DATA SHOWN
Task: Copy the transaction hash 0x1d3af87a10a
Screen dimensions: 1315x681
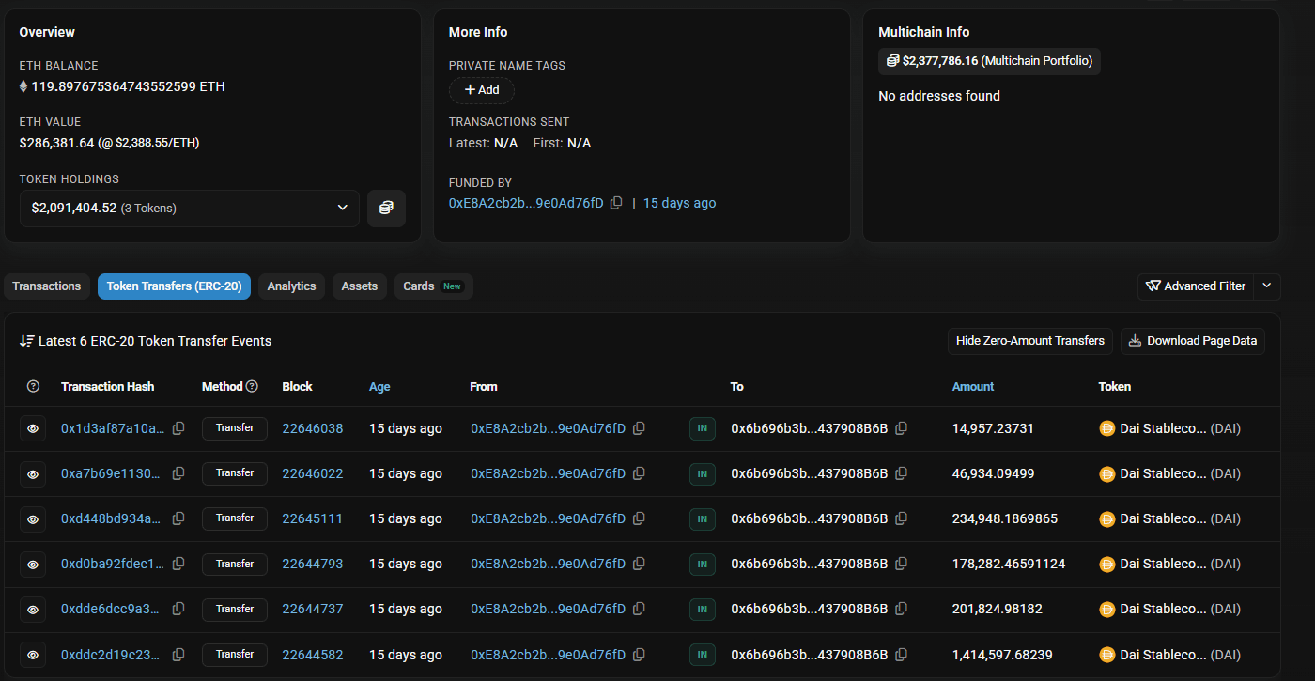Action: [x=178, y=427]
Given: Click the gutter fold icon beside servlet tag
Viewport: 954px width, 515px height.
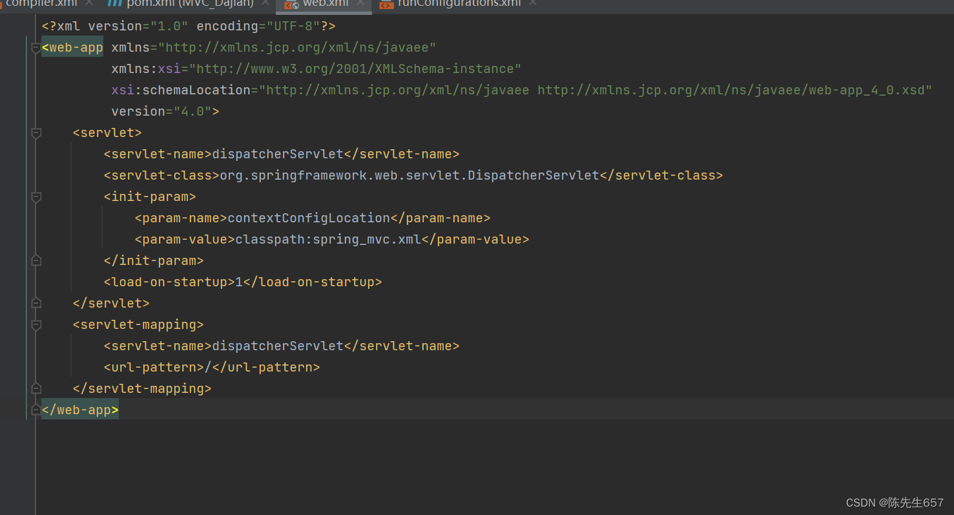Looking at the screenshot, I should (x=36, y=132).
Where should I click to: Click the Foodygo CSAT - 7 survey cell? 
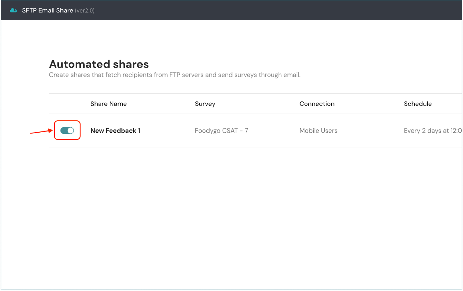point(221,131)
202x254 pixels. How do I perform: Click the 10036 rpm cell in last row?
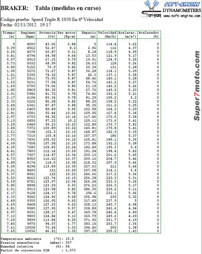[30, 231]
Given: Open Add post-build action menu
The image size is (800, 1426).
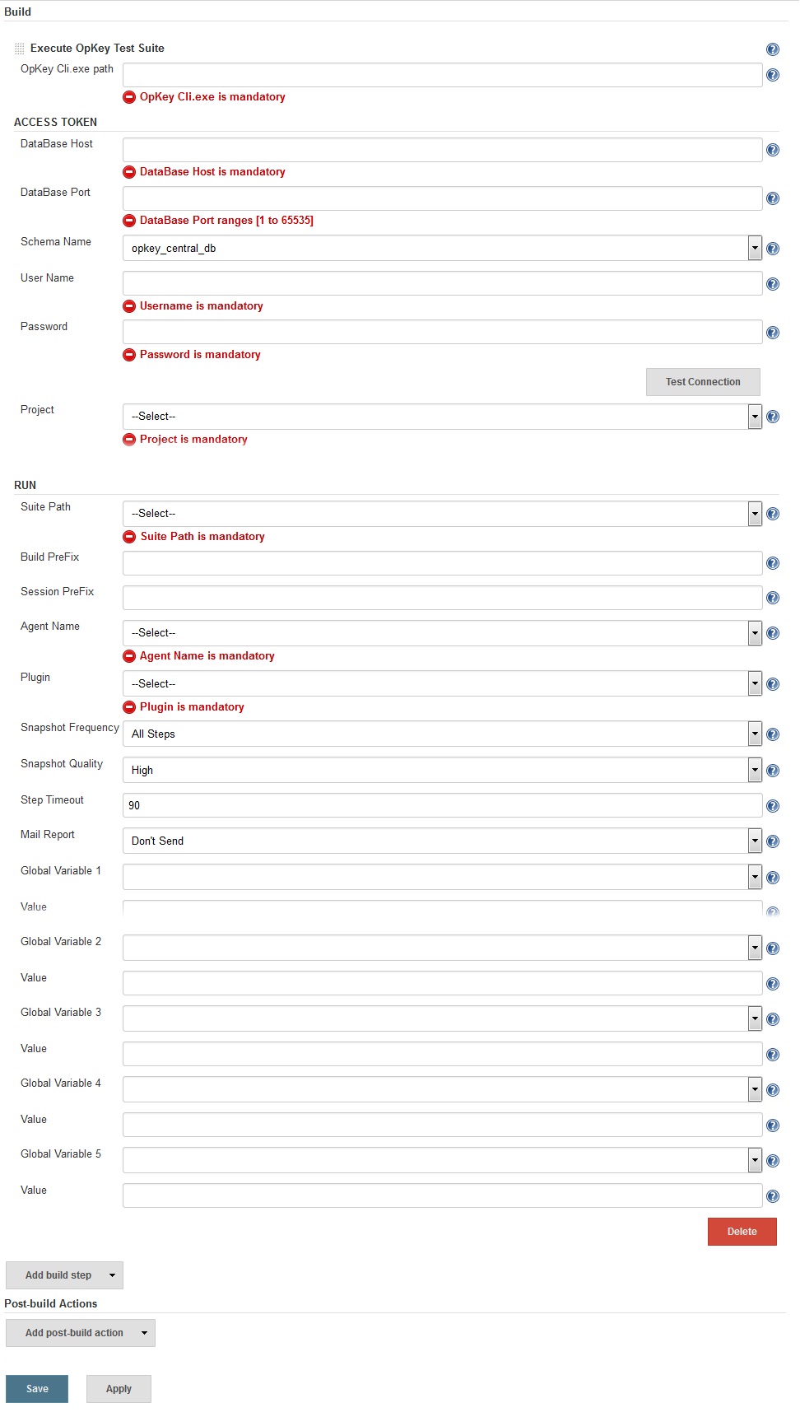Looking at the screenshot, I should [x=81, y=1333].

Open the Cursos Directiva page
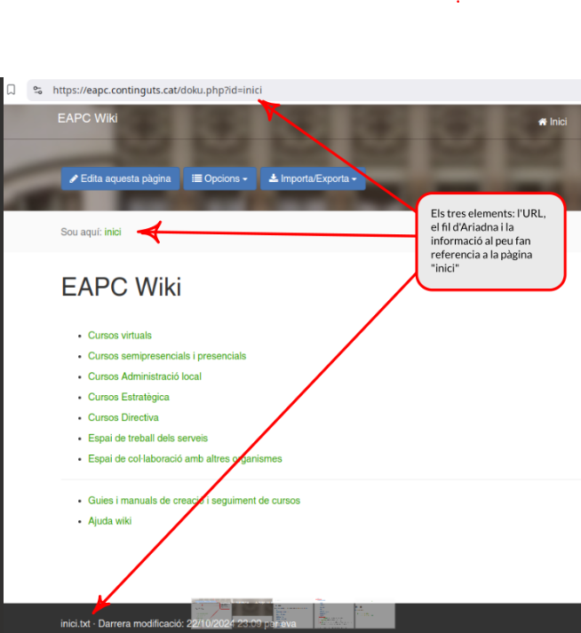(123, 417)
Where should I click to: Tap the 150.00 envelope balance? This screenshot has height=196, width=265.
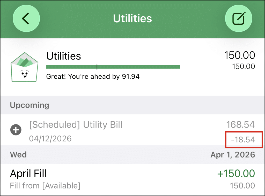tap(239, 55)
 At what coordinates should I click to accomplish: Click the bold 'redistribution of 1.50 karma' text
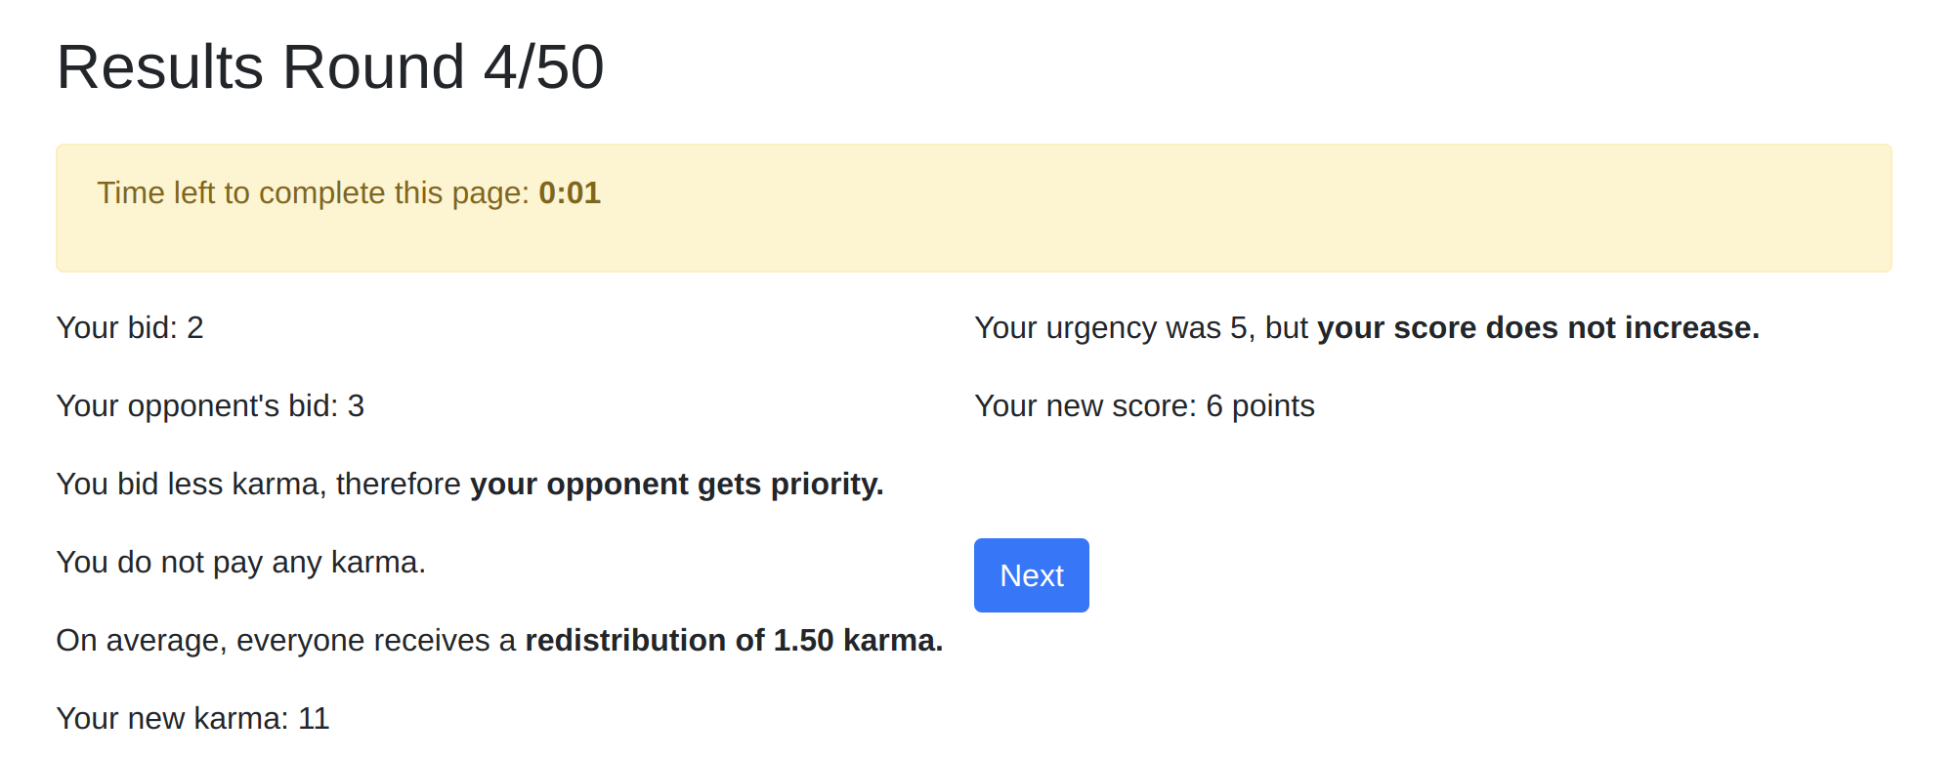pyautogui.click(x=734, y=641)
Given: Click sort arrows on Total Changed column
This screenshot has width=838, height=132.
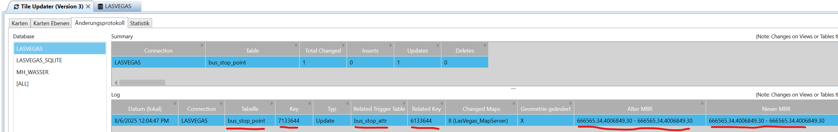Looking at the screenshot, I should (x=343, y=45).
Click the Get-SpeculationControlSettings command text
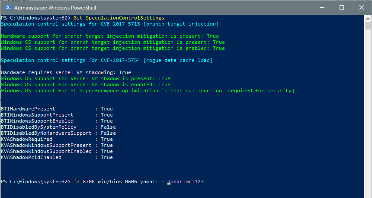Viewport: 372px width, 198px height. pos(119,18)
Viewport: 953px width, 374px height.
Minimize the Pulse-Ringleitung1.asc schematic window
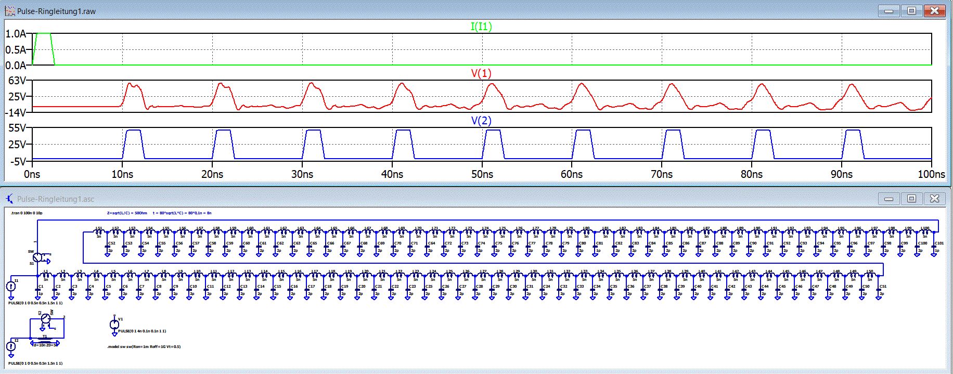click(888, 199)
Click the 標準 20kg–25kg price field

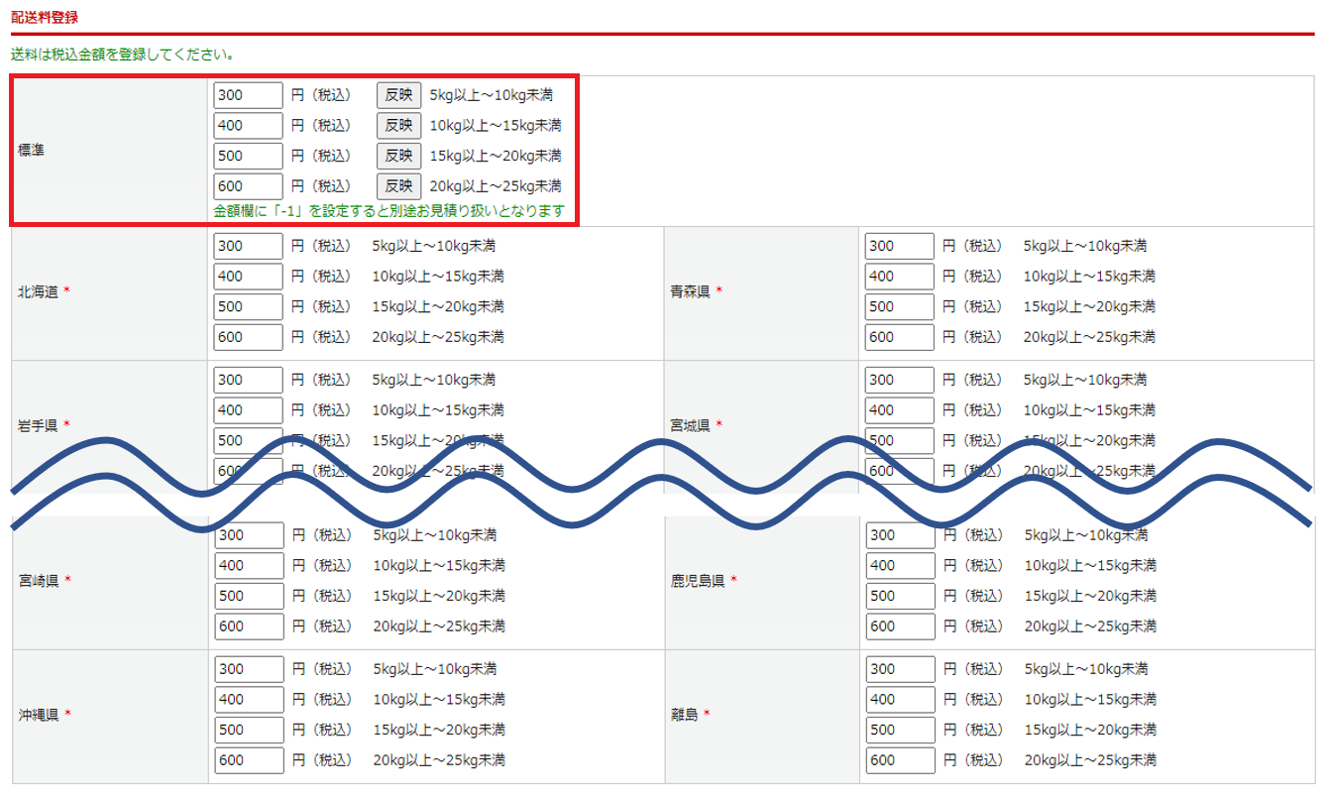pos(248,186)
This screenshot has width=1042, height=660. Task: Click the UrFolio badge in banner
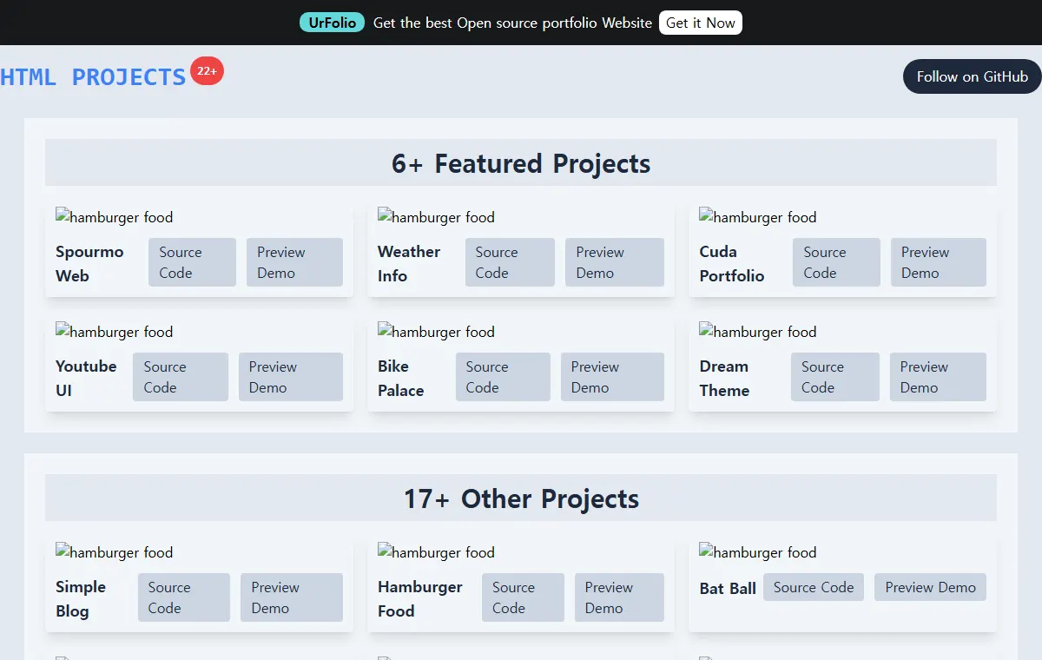click(333, 23)
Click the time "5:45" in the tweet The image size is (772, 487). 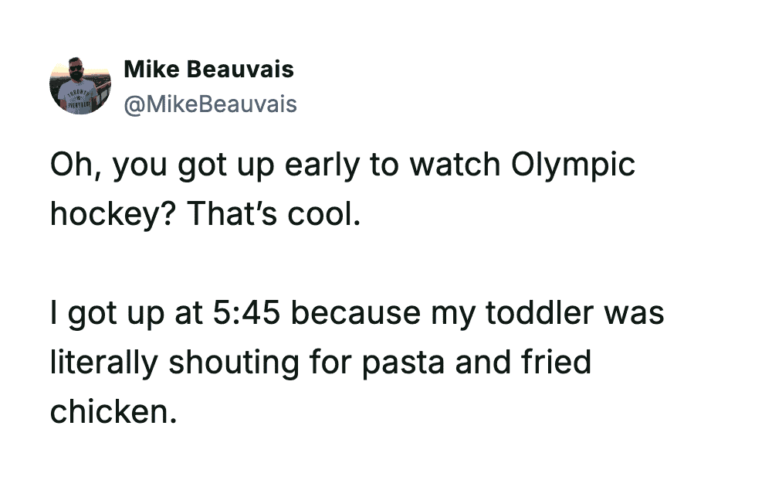244,313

HOW TO COMPLETE THIS TASK
Reproduce each line of the records in which the string "Given" appears.

WRITTEN SOLUTION
Given: Click the gutter fold icon beside servlet tag
Given: Open Add post-build action menu
Given: Click sort arrows on Total Changed column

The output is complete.